Las calles de París eran mías; mi territorio, en octubre de 1936. Epoca de otoño, los calurosos días de verano habían pasado y la suave brisa fría auguraba un invierno riguroso. La vida transcurria en las calles. No había problemas, solo correr, jugar, y cantar. Era feliz.
Una vez caminando, llevando botellas de miel -comanda de mamá- , y mientras se me caía el pantalón apenas ajustado por un cinturón viejo de papá, vi al fotógrafo. Joven, estrafalario, de ojos claros y pelo rubio, no muy alto, chaqueta color caqui y muy flaco. No supe su nombre, pasaran muchos años antes de saberlo. Las fotografías con cámaras móviles no eran comunes en esa época, menos que te sacaran una foto en la calle. Otros niños miraban, envidiaban sanamente, hubieran querido estar en mi lugar. Y en un instante, tomó la foto.

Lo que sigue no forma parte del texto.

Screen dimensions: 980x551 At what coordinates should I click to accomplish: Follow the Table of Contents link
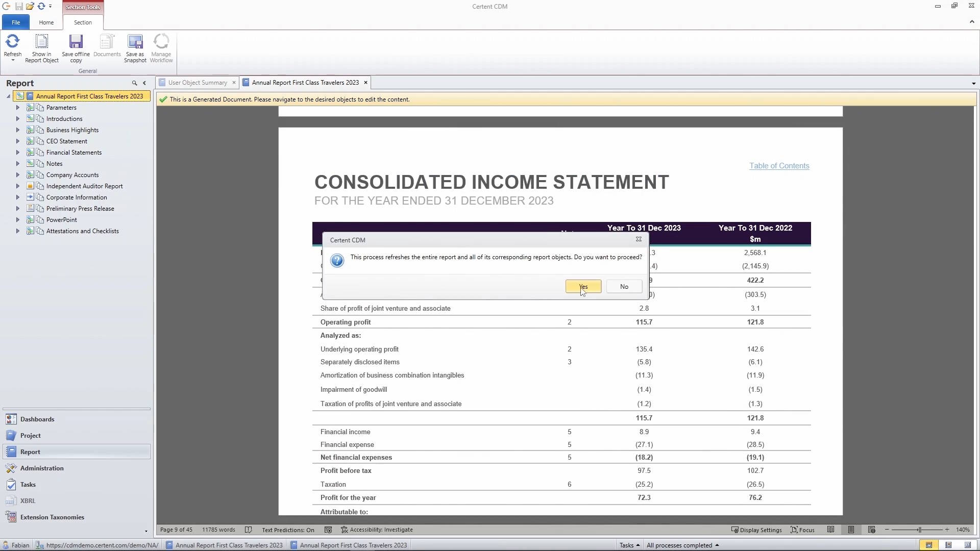pyautogui.click(x=779, y=166)
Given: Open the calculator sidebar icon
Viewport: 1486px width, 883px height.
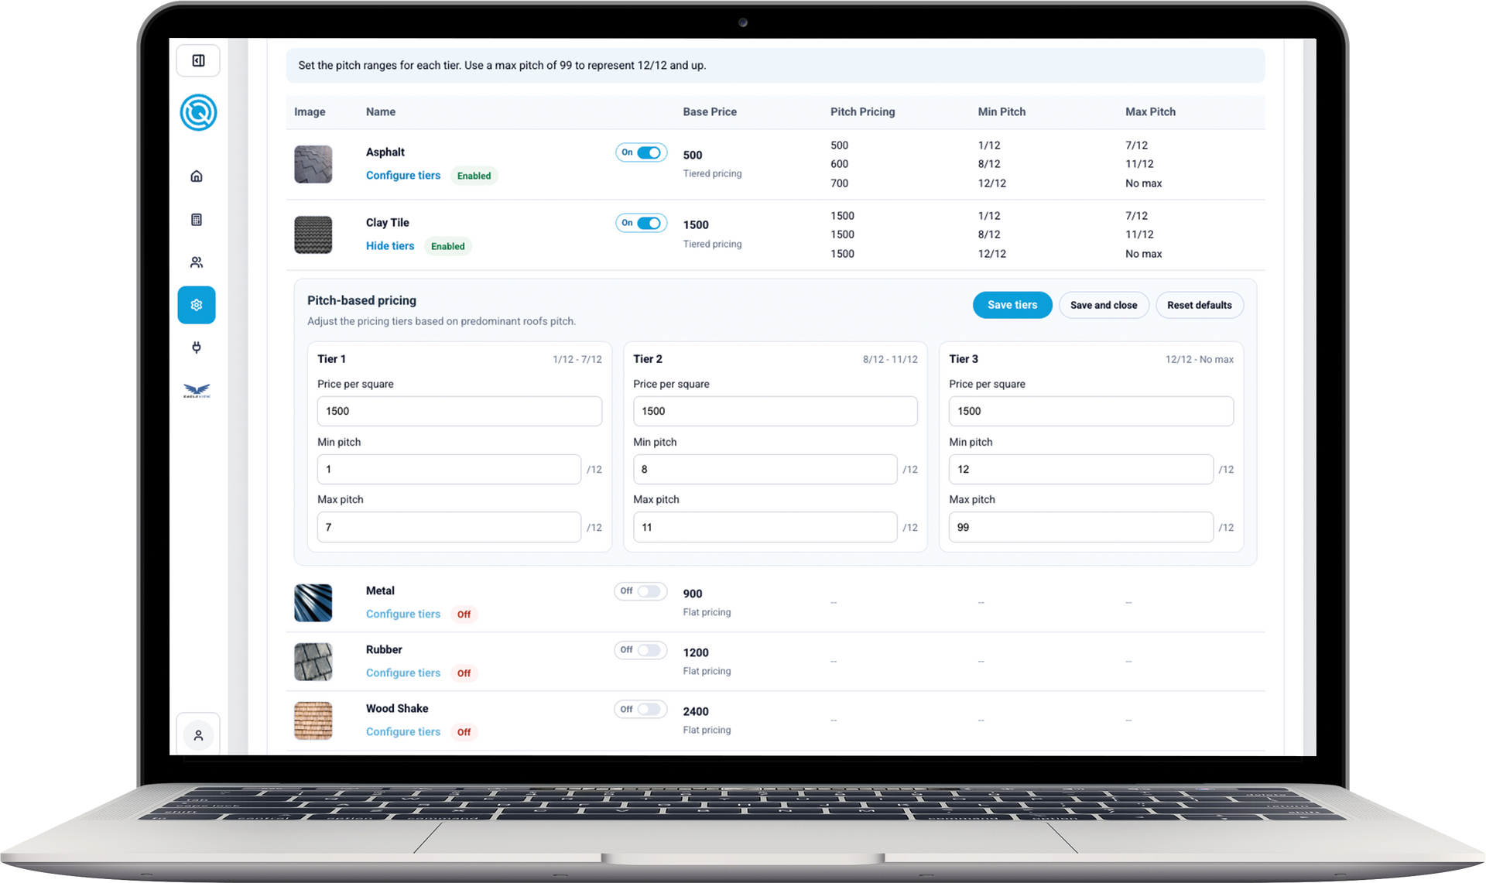Looking at the screenshot, I should [x=197, y=220].
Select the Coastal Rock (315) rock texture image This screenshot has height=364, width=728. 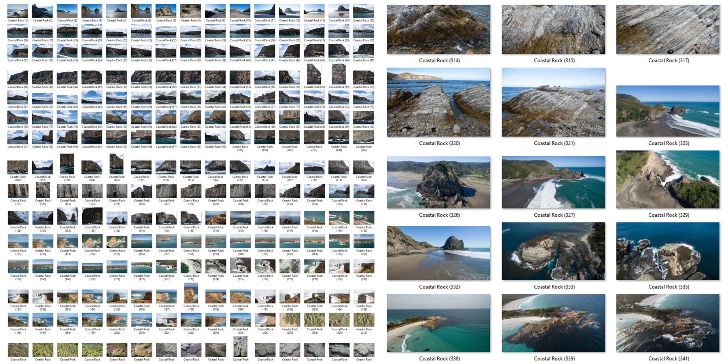553,28
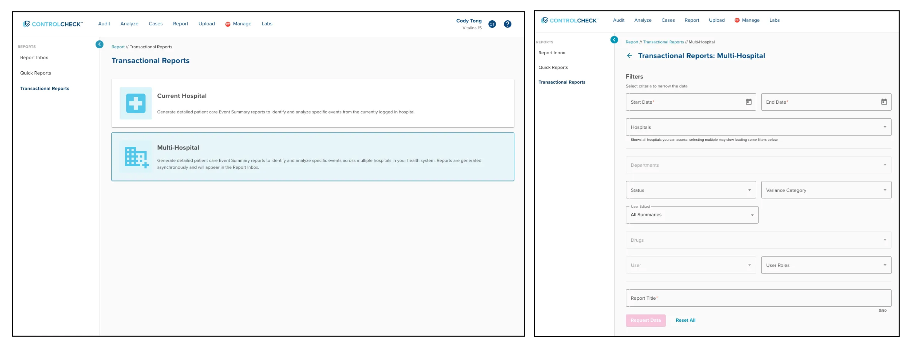Open the CT user avatar icon
909x346 pixels.
pos(492,24)
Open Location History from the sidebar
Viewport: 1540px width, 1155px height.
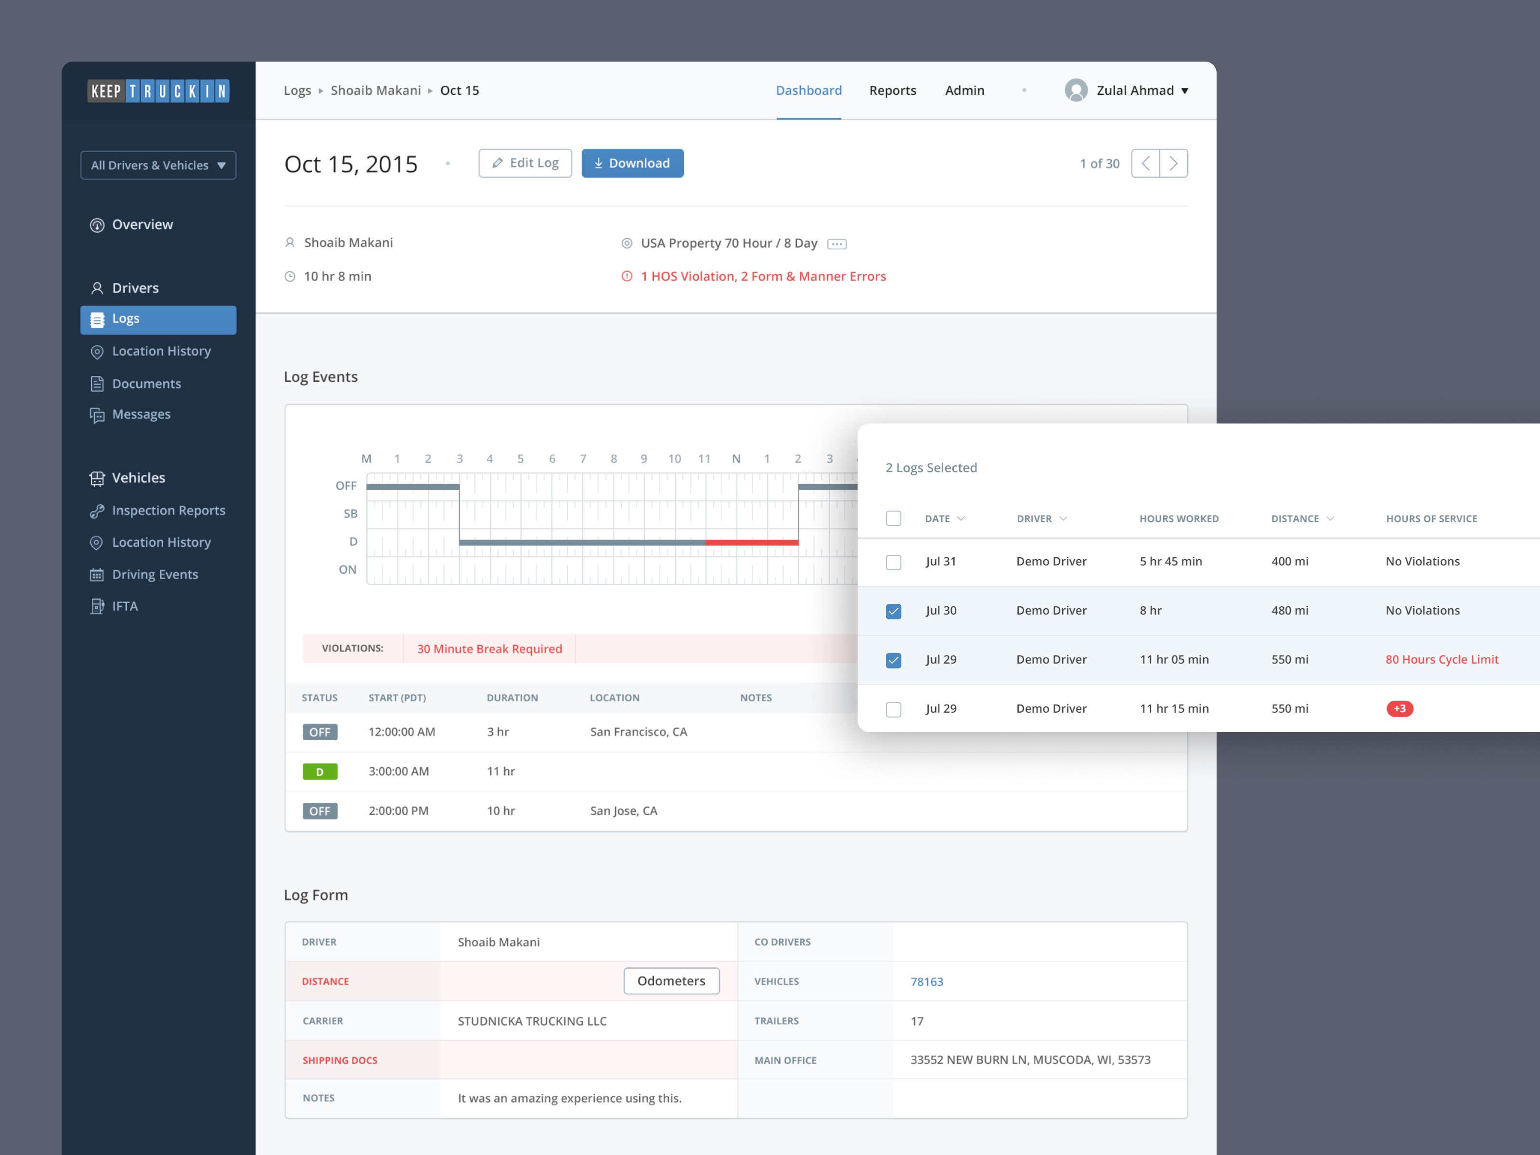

Pasó el tiempo, también la guerra. Cuanta hiel amarga consumida en esos tiempos, muerte, destrucción y horror. Un largo y único invierno hasta que por fin llegaron las miserias de la recuperación. Luego, la batalla perdida de poder olvidar y tratar de ser feliz.
Hoy, París es otra, distinta, no más mi territorio. Los turistas, sus nuevos dueños, disfrutan de monumentos, viejas glorias y ensueños. Hoy, Henry Cartier Bresson, el primer fotógrafo que muestra el valor del instante.